Don't put steel strings on a Classical guitar. Because the neck is not reinforced with a truss rod it is likely to cause the neck to bow over time.
Acoustic guitars, frequently referred as a Folk, Dreadnought, Steel String or even sometimes referred to as just “the Acoustic”, are designed to be used with steel strings.
Although it can be played with nylon strings, it will unfortunately not sound as good as if it was being played with steel strings. The sound will be weak due to a inner construction that doesn't reproduce the sound of nylon strings well.
With regards to my second point, classical or nylon guitars are much lighter and much smaller than acoustic guitars are, they’re also shorter when standing up.
Classical Vs Acoustic Guitar
Here is a basic summary of the differences between an acoustic guitar and a classical guitar:
wider neck thinner neck
no truss rod truss rod in neck
nylon strings metal strings
softer, mellower tone louder, more resonant tone
cut-outs in headstock (“string stores”) solid headstock (no cutouts)
Styles Commonly Played On A Classical Guitar?
Classical; many styles of Latin and Brazilian music; some pop, folk, and jazz as well.
Acoustic Guitar Styles
The Acoustic guitar is almost universal in its uses, it spans across every musical genre, suitable for rock (Dave Mathews), folk (Bob Dylan), soft rock (James Taylor), and blues (Eric Clapton) even in more extreme genres such as metal.
Every musician/songwriter should own an Acoustic guitar, they’re great for composing songs of any genre. The Acoustic is especially useful at campfire sing-along because of its volume as well as lounges and bars.
You Need To Know About The “truss rod”
The truss rod is there to counter the immense amount of pressure that steel strings place on the neck of the guitar.

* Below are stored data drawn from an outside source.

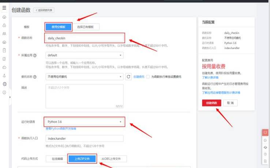Select 使用空模板 template option
Image resolution: width=270 pixels, height=168 pixels.
coord(59,27)
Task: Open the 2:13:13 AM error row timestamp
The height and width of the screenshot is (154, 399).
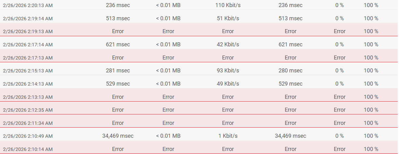Action: click(28, 97)
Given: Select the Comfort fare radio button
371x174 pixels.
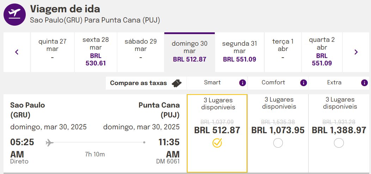Looking at the screenshot, I should [278, 143].
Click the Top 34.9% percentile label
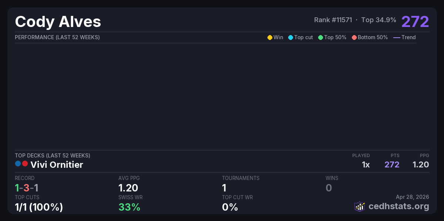 point(379,20)
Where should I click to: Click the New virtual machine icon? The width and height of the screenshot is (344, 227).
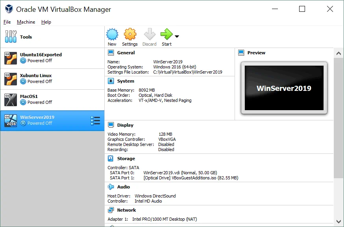pos(112,35)

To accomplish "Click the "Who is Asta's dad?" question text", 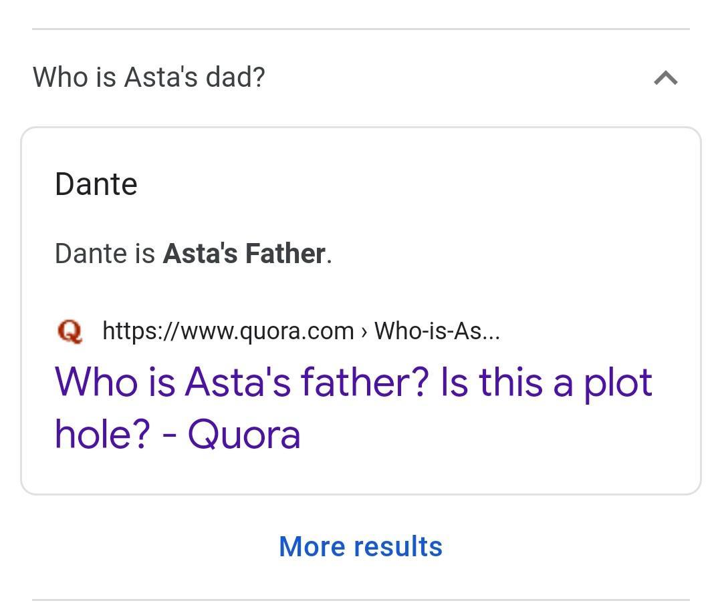I will pos(148,77).
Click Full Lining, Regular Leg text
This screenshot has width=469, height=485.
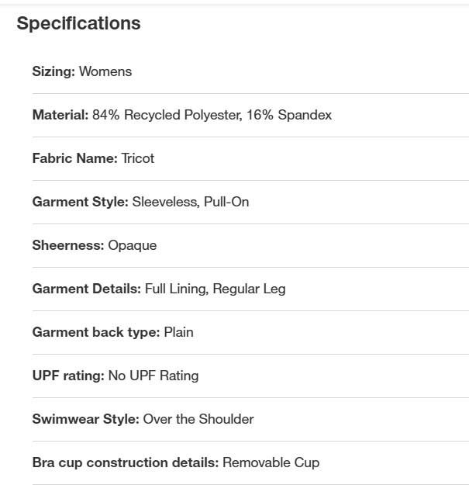click(x=215, y=289)
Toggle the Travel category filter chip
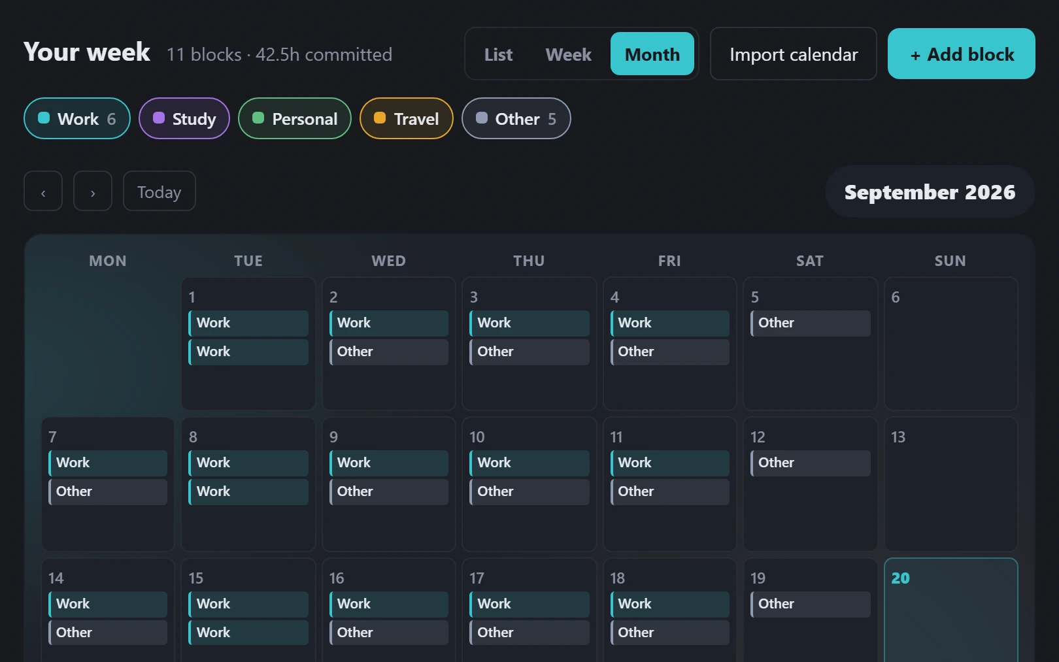This screenshot has height=662, width=1059. coord(407,118)
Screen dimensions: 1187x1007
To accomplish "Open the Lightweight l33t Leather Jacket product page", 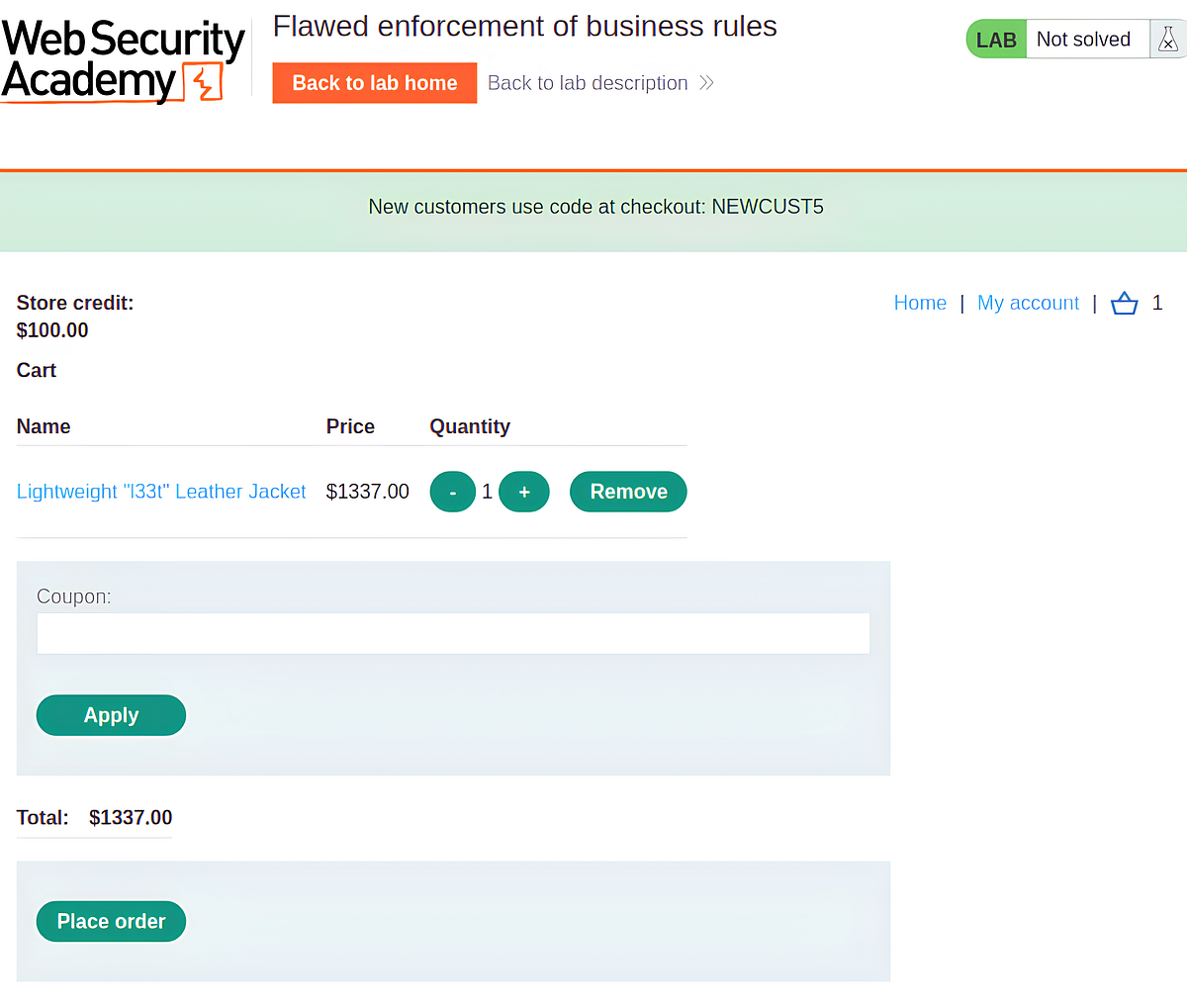I will tap(160, 492).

Because the Classical utilize the much more flexible and lighter nylon strings which place minimal tension on the neck of the guitar they do not require a truss rod to counter the pressure.
Nylon Vs Metal Strings
The “weak tension of nylon strings isn’t enough to drive the Acoustic; the sound would be thin. Nylon strings are designed for the smaller body of the Classical guitar.

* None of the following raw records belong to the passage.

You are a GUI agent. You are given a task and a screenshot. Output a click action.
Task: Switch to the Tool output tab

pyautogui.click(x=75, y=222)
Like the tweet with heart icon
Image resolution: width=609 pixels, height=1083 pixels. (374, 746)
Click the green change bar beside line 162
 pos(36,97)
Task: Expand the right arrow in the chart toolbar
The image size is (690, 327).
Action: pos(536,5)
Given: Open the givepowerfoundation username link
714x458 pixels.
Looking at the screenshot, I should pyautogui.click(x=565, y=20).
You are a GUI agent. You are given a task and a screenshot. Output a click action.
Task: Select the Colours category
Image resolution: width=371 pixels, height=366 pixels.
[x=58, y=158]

On the other hand, if you were to put metal strings on a Classical guitar it is likely that the tension would pull the bridge up,” bow the neck or even cause it to break over time. This is obviously a big no-no.
Which Is Best For Beginners?
You probably realize by now that there is no right or wrong, but I will give you a basic summary to help you decide.
If you want to play pop rock or country music and are willing to go through a bit of pain until your fingers get tough the acoustic guitar is likely the best choice. It sounds more like the kind of music you want to play.
If you want to play either Latin styles or general folk style guitar the classical guitar may be right for you. The nylon strings will be easier on your fingers.
Unfortunately, if you have short fingers you'll find the neck is pretty wide.
For those who want to play classical guitar there really is no option but a classical guitar.
If the guitar is for child or someone with small hands I usually recommend a smaller student guitar with nylon strings. The neck is the thin and the guitar is easier to hold. These guitars are commonly called 3/4 size guitars or student guitars.
I hope this helps you to choose the right guitar for you concerning classical vs acoustic guitar.
If you are taking guitar lessons I’d encourage you to ask your teacher which they would prefer you learn guitar on. Keep in mind that you can always change guitars or even buy a second guitar.
I like to have each for different situations and different styles of music. Above all have fun and go with what inspires you.